“WSJ Category Kings – the Impact of Media Attention on Consumer and Mutual Fund Investment Decisions”, with Ron Kaniel, Journal of Financial Economics (2017), 123(2), 337-356

We exploit a novel natural experiment to establish a causal relation between media attention and consumer investment behavior, independent of the conveyed information. Our findings indicate a 31 percent local average increase in quarterly capital flows into mutual funds mentioned in a prominent Wall Street Journal “Category Kings” ranking list, compared to those funds which just missed making the list. This flow increase is about 7 times larger than extra flows due to the well-documented performance-flow relation. Other funds in the same fund complex receive substantial extra flows as well, especially in smaller complexes. There is no increase in flows when the Wall Street Journal publishes similar lists absent the prominence of the Category Kings labeling. We show mutual fund managers react to the incentive created by the media effect in a strategic way predicted by theory, and present evidence for the existence of propagation mechanisms including increased fund complex advertising subsequent to having a Category King and increased efficacy of subsequent fund media mentions.

“Fitting the errors-in-variables model using high-order cumulants and moments”, with Timothy Erickson and Toni M. Whited, Stata Journal (2017), 17(1), 116-129

In this article, we consider a multiple mismeasured regressor errors-in-variables model. We present xtewreg, a command for using two-step generalized method of moments and minimum distance estimators that exploit overidentifying information contained in high-order cumulants or moments of the data. The command supports cumulant or moment estimation, internal support for the bootstrap with moment condition recentering, an arbitrary number of mismeasured regressors and perfectly measured regressors, and cumulants or moments up to an arbitrary degree. We also demonstrate how to use the estimators in the context of a corporate leverage regression.

Working Papers

“Knowledge Constraints and Firm Growth”

Firms are constrained in growing firm-specific knowledge capital due to frictions on the transfer of knowledge (such as the process of recruiting and training skilled labor). Constrained firms must therefore forgo some positive-NPV projects during their growth. I embed micro-founded knowledge constraints in a q-theory model of a firm with two capital goods, estimate the model, and compare the impact of knowledge constraints with that of financial frictions on firm investment and growth dynamics. I find that knowledge constraints completely subsume financing frictions in explaining the dynamics of R&D performing firms. The constraint endogenously yields that some firms have higher returns to R&D investment than to physical investment, with estimated differences within the range found in previous empirical work. Small, growing firms are especially affected by the constraint and consequently are more R&D intensive and have higher returns to R&D than large firms. I provide external validity to the estimates by using variation between US states in the level of labor-force training that plausibly slacken firms’ knowledge constraints.
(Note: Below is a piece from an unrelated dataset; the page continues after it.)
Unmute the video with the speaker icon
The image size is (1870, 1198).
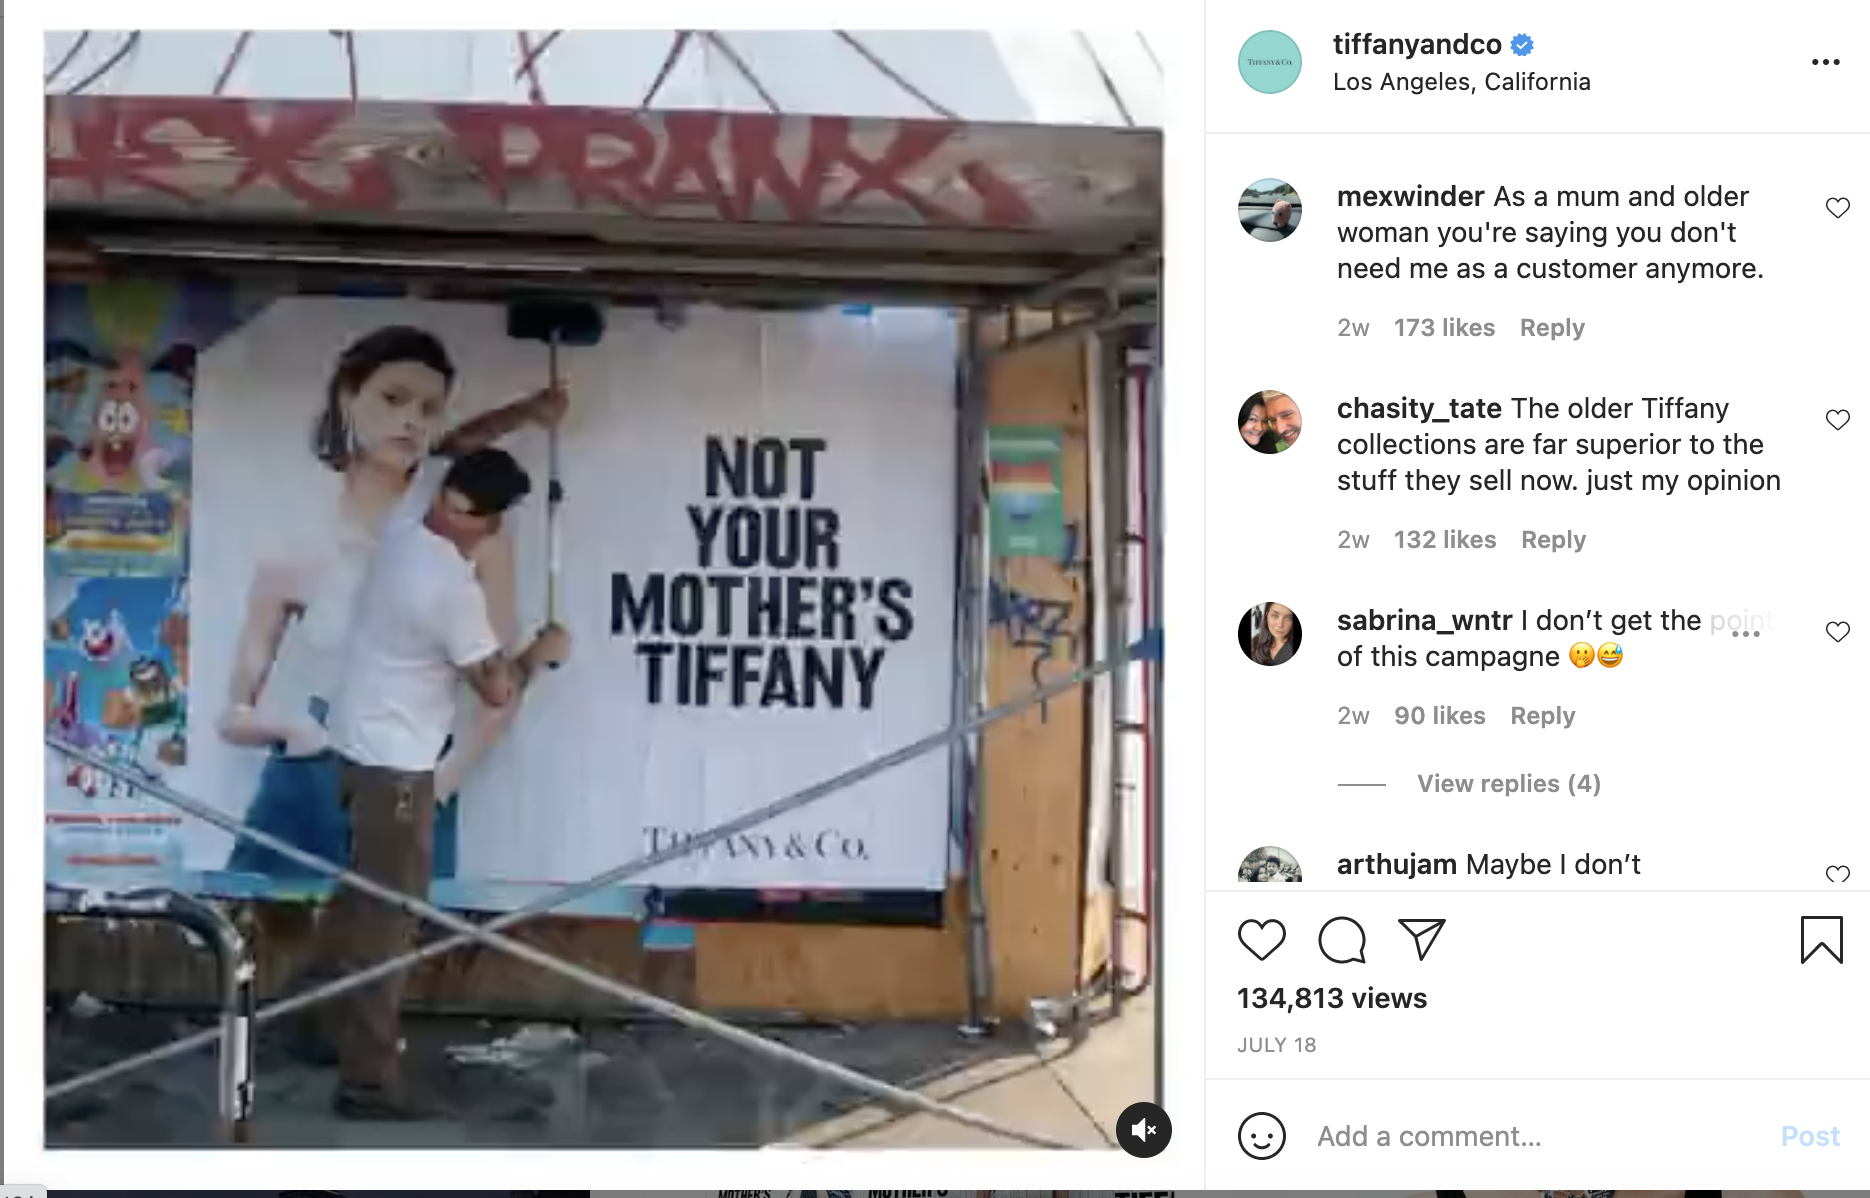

“Predictability, innovation, and competition in Bitcoin’s mining market”, with Einar Kjenstad

We construct and estimate a dynamic oligopoly model of the Bitcoin mining market. Mining equipment manufacturers produce differentiated durable capital goods and endogenously choose optimal investments in R&D. Miners make dynamic purchase decisions based partly on beliefs regarding manufacturers’ future choices. We show that policy-relevant values, such as aggregate R&D investment by manufacturers and network energy consumption, are predictable given only a Bitcoin price-path. We further show the industry is uniquely suited to test the impact of product market competition on innovation, a much-debated subject in the economics of R&D literature.

“Searching Google for Patent Values”

I search Google for the full names of all patents on the USPTO patent dataset, and use Google’s estimated number of results (search hits) as an alternative measure of patent value. I compare this measure with the commonly used number of forward citations and show that each of the two has similar explanatory power in predicting patent value in hedonic firm-value regressions, and that using both measures fares better than using each one independently.  Unlike Google Trend data, which has seen wide use in the finance literature, the use of search hits is, to the best of my knowledge, novel.